> _Page_
..........

Suppose that $0 \leq G(x) \leq 1$, $G'(x)<0$, $ G $ is smooth enough and $x \in \mathbb{R}$.
I want to find some neat sufficient conditions for $ H(x) = \frac{\sum_{k=1}^N {p_k}G(x+e_k)}{G(x)} $ is increasing (decreasing) in $x$, where $\sum_{k=1}^N p_k e_k = 0$ and $\sum_{k=1}^N p_k = 1$, $\forall N \in \mathbb N $, for all posible combinations of $p_k >0$ and $e_k$.
An obvious sufficient condition for $H(x)$ to be increasing is $G'''(x)>0$. However, the symmetric version ($G'''(x)<0$) does not guarantee a decreasing $H(x)$ .
(1) Are there any sufficient conditions that are "symmetric" for increasing $H(x)$ and decreasing $H(x)$?

..........

> _Data extract_
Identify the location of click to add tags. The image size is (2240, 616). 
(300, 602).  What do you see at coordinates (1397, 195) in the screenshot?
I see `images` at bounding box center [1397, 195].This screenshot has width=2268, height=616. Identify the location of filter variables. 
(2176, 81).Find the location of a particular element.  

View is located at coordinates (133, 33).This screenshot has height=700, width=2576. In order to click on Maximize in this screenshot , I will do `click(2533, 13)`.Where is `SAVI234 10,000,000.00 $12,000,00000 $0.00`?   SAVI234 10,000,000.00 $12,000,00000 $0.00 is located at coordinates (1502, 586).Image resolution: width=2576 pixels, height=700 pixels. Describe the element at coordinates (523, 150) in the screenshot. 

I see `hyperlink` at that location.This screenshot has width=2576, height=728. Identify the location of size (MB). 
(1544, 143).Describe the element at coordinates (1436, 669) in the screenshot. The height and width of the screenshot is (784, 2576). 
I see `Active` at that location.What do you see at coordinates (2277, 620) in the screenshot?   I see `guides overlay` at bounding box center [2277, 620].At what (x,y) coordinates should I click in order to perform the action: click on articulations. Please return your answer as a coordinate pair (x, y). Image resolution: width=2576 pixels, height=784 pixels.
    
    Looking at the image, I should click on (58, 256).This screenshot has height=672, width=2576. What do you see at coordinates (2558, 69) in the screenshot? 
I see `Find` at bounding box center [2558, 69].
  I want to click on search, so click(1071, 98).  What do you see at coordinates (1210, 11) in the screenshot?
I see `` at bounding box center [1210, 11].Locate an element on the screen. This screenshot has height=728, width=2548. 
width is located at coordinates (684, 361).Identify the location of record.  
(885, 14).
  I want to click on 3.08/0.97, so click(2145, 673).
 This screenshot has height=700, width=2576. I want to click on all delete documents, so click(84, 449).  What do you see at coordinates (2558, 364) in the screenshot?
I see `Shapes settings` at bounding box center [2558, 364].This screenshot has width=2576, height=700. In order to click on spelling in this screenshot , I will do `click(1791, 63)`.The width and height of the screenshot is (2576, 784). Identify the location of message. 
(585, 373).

..........

> _Goals_
1/ List every assumption about $G$ and $x$ that the first sentence of the post states.
2/ Set down the post verbatim, beginning at the words "An obvious sufficient" and stopping after "and decreasing $H(x)$?".
3/ Sum up the post in two sentences.

> _Answers to each task_
1/
$0 \leq G(x) \leq 1$
$G'(x)<0$
$G$ is smooth enough
$x \in \mathbb{R}$

2/
An obvious sufficient condition for $H(x)$ to be increasing is $G'''(x)>0$. However, the symmetric version ($G'''(x)<0$) does not guarantee a decreasing $H(x)$ .
(1) Are there any sufficient conditions that are "symmetric" for increasing $H(x)$ and decreasing $H(x)$?

3/ The post assumes a decreasing, smooth enough function $G$ with values between 0 and 1, and it asks for neat sufficient conditions under which $H(x)$, the ratio of a weighted sum of shifted values of $G$ to $G(x)$, is increasing or decreasing in $x$. It notes that $G'''(x)>0$ is sufficient for $H(x)$ to be increasing but $G'''(x)<0$ does not guarantee that $H(x)$ is decreasing, and it asks whether sufficient conditions exist that are symmetric for the two cases.